:: Your assignment ::
The expected output is the complete listing, copied exactly.

++++++++++++++++++++

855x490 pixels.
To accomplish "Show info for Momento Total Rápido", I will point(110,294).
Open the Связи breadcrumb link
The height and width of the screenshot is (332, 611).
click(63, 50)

++++++++++++++++++++

:: Solution for this problem ::
855x490 pixels.
To accomplish "Show info for Momento Total Rápido", I will point(110,294).
Open the Связи breadcrumb link
The height and width of the screenshot is (332, 611).
click(63, 50)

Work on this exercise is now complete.